Menurutnya, PSEL dirancang tidak hanya sebagai fasilitas pengurangan sampah, tetapi juga sebagai sumber energi alternatif. Sampah residu yang tidak dapat didaur ulang akan diolah menjadi listrik, sehingga memberikan manfaat ganda bagi lingkungan dan ketahanan energi nasional.
Prasetyo mengungkapkan, proyek waste-to-energy tersebut termasuk dalam 18 proyek hilirisasi strategis nasional yang akan dimulai pada kuartal pertama 2026. Seluruh proyek telah melewati tahapan prastudi kelayakan dan diproyeksikan menyerap investasi hingga Rp600 triliun.

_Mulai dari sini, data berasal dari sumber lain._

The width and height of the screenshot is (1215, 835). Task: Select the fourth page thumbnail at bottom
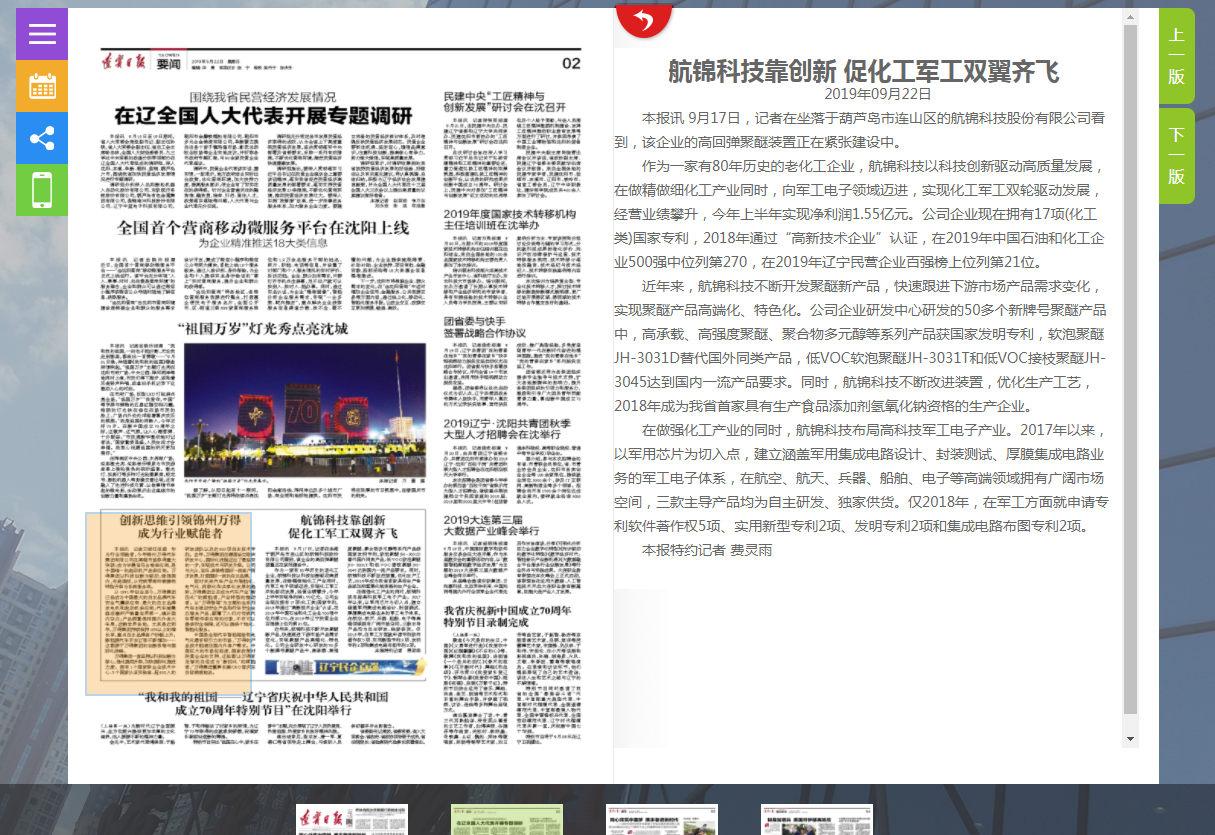(816, 819)
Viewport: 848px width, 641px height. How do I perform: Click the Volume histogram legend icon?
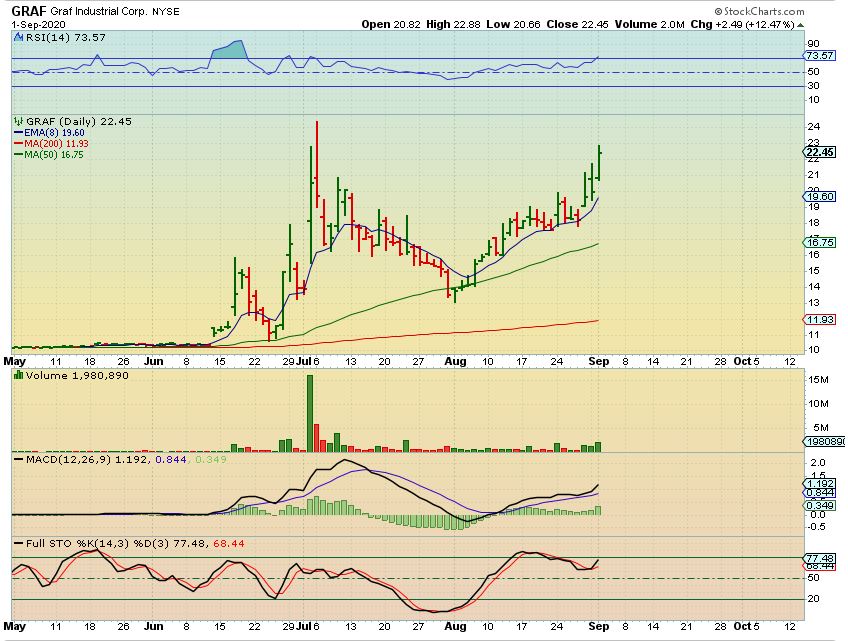(17, 374)

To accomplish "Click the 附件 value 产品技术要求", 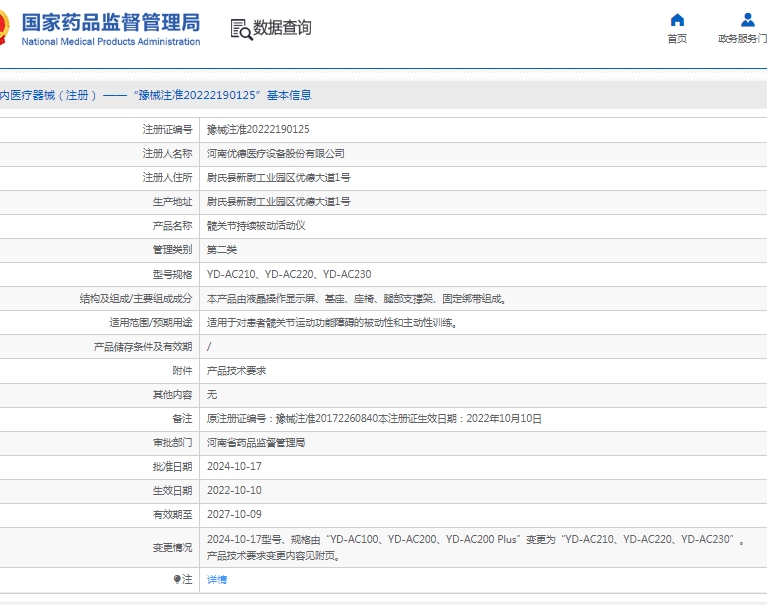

Koordinasi pelaksanaan dan realisasi investasi proyek hilirisasi nasional akan berada di bawah Danantara Indonesia, lembaga yang ditunjuk pemerintah untuk mengakselerasi investasi strategis lintas sektor.
Selain PSEL, pemerintah juga menyiapkan proyek hilirisasi energi lainnya, seperti pengembangan Dimethyl Ether (DME) melalui gasifikasi batu bara. DME diharapkan menjadi alternatif pengganti LPG sekaligus meningkatkan pemanfaatan batu bara berkalori rendah.
“Program hilirisasi ini tidak berdiri sendiri. Pemerintah menyiapkan ekosistem proyek strategis yang terintegrasi di sektor energi dan pertanian,” kata Prasetyo.
Pemerintah optimistis, percepatan proyek-proyek tersebut akan membawa dampak luas, mulai dari pengurangan tekanan lingkungan, penciptaan nilai tambah sumber daya alam, hingga penguatan ketahanan energi nasional dalam jangka panjang.